According to a new CDC report, Black women still have the highest maternal mortality rate than white, and Hispanic women reported U.S. News & World Report. This rate preceded the COVID-19 pandemic and is predicted to have gotten worse due to pregnant women contracting the virus.
Using 2019 data, the study found that black women were nearly three times more likely to die in childbirth pre-pandemic compared to white women – a disparity that has a long history in this country due primarily to structural racism, said Dr. Neel Shah, a Harvard Medical School professor of obstetrics, gynecology and reproductive medicine.
“One of the clear and leading indicators that structural racism is a clear and present danger to people’s lives is maternal mortality,” the physician said.
The rate for Black women is nearly four times higher than for Hispanic women.
Dr. Sharon Ingram of the Woman’s Group of Tampa told WFTS, “We need to do better for our mothers. We need to understand that there are many different factors at play here… 60% of maternal mortality can be prevented.”

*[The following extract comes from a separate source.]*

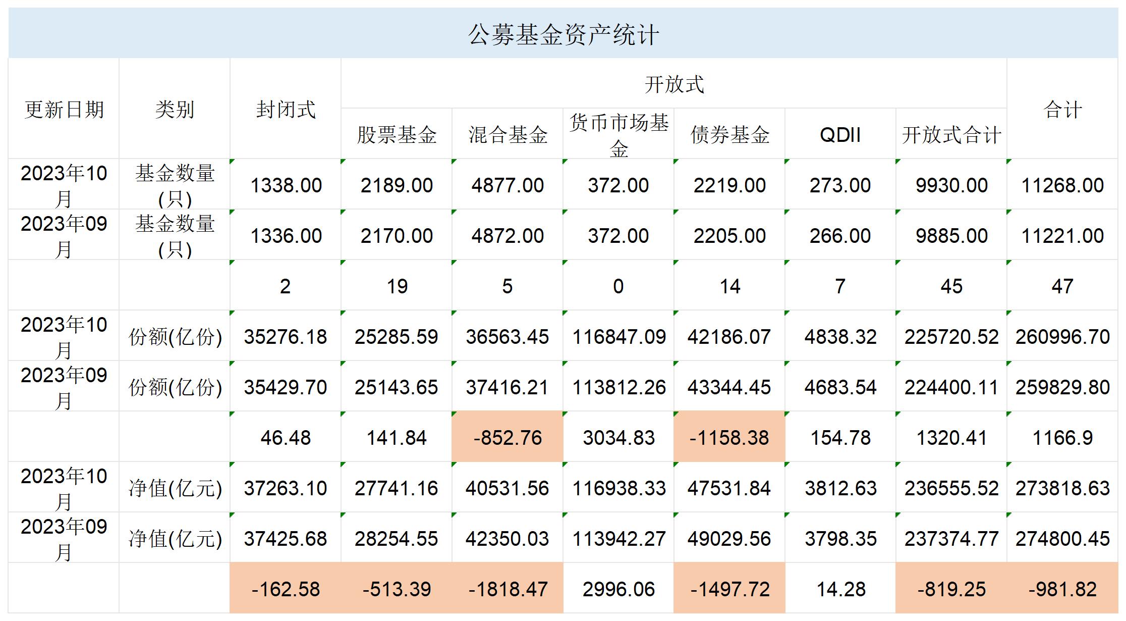
Task: Select the cell with value 11268.00
Action: [x=1062, y=185]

One of the challenges mothers face in seeking prenatal care is facing implicit biases from medical professionals who cannot check these before providing care. Black women’s concerns often go ignored, and questions are unanswered early, which may indicate a problem.
Dr. Ingram, who lost her first child to SIDS (Sudden Infant Death Syndrome), said pre-conception health is critical to the mother’s survival.
“I have a golden rule. If you have medical conditions like high blood pressure or diabetes, they need to be controlled for at least six months before getting pregnant,” she said. “That’s why those pre-conception visits are important.”
Shah noted funding in the $1.9 trillion coronavirus package that passed last month for reducing maternal mortality. Money was given to states to expand Medicaid eligibility and extend coverage to a year postpartum.
“Surviving is a very low bar when we’re talking about people giving birth,” Shah said. “We should be aiming way, way higher.”
Aiming higher, Shah described ensuring patients are treated with dignity and respect and that there are more providers – specifically those of color – available for service.